Subscription "skips" events

Ah I understand, thanks for clearing that up. Unfortunately in this case the lastProcessedVersion + 1 check is the only thing preventing an inconsistent data model (because of skipped events).

Is this enough information for further investigation or do I need to test something in particular?

Regards,

Nicolas

We will have to try to get a reproduction of it before I can comment
much further on it.

Okay, let me know if it’s possible to reproduce it on your end with the repro code I sent.

I have not been able to reproduce this running against dev on linux.

Just curious...

Can you put up your code for "checking the event numbers"?

13:30:31.534 Fri Feb 20 12:30:31.4980 +00:00 2015 ProjectionHost
(MyHostname) : Trace, Catch-up Subscription to context-forum: event
appeared (context-forum, 4, $> @ 427009/427009).
13:30:31.534 Fri Feb 20 12:30:31.4980 +00:00 2015 ProjectionHost
(MyHostname) : Trace, Catch-up Subscription to context-forum: event
appeared (context-forum, 5, $> @ 430400/430400).
13:30:31.535 Fri Feb 20 12:30:31.4980 +00:00 2015 ProjectionHost
(MyHostname) : Trace, Catch-up Subscription to context-forum: event
appeared (context-forum, 6, $> @ 430637/430637).
13:30:31.535 Fri Feb 20 12:30:31.4980 +00:00 2015 ProjectionHost
(MyHostname) : Info, PersistentProjectionModule "forum": EventAppeared
with eventNumber: 4, Thread ID: 13
13:30:31.535 Fri Feb 20 12:30:31.4980 +00:00 2015 ProjectionHost
(MyHostname) : Trace, PersistentProjectionModule "forum": Event
appeared of type "ForumCreatedEvent", received: 4, expected: 2, used
subscription: 7340066
13:30:31.535 Fri Feb 20 12:30:31.4980 +00:00 2015 ProjectionHost
(MyHostname) : Error, PersistentProjectionModule "forum": Error during
projection processing, missed version, received: 4, expected: 2,
previous: 1 FatalErrorCritical

These are linkto events. What "event number" are you checking? They
are ordered by the LINKTO's event number no the resolved events event
number

var expectedVersion = _previousEventNumber + 1;

var receivedVersion = resolvedEvent.Link.EventNumber;

if (receivedVersion < expectedVersion)

-- -- --

◆ TASK STATEMENT: Can you write out, word for word, the stretch of the thread on skipped subscription events from "Ah I understand, thanks" through "code I sent."? The records that come next are drawn from a different source than the thread.

Rows showing where targets appear:
-- -- --

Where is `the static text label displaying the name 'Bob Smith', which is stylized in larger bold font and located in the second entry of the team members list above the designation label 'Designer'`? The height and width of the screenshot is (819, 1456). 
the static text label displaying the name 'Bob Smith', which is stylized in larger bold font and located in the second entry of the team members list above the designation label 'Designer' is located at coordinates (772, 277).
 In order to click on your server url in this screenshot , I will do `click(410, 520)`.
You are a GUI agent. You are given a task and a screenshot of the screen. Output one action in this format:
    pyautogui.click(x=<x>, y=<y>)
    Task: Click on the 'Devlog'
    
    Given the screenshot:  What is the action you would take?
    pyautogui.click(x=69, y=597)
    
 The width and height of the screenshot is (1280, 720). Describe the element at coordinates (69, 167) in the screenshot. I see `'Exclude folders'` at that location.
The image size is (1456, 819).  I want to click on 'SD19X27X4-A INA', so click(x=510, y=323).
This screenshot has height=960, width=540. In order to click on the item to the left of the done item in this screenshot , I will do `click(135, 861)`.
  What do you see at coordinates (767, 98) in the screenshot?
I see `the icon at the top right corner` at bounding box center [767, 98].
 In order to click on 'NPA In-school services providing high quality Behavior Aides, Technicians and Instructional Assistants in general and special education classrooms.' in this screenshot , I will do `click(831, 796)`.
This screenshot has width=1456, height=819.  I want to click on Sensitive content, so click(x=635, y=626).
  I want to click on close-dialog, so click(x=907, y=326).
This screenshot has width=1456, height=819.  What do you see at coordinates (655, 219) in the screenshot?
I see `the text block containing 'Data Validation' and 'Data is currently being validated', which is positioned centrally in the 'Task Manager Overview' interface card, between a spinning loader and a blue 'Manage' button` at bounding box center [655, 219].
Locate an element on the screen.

-- -- --

◆ RESPONSE TO THE TASK:
Ah I understand, thanks for clearing that up. Unfortunately in this case the lastProcessedVersion + 1 check is the only thing preventing an inconsistent data model (because of skipped events).

Is this enough information for further investigation or do I need to test something in particular?

Regards,

Nicolas

We will have to try to get a reproduction of it before I can comment
much further on it.

Okay, let me know if it’s possible to reproduce it on your end with the repro code I sent.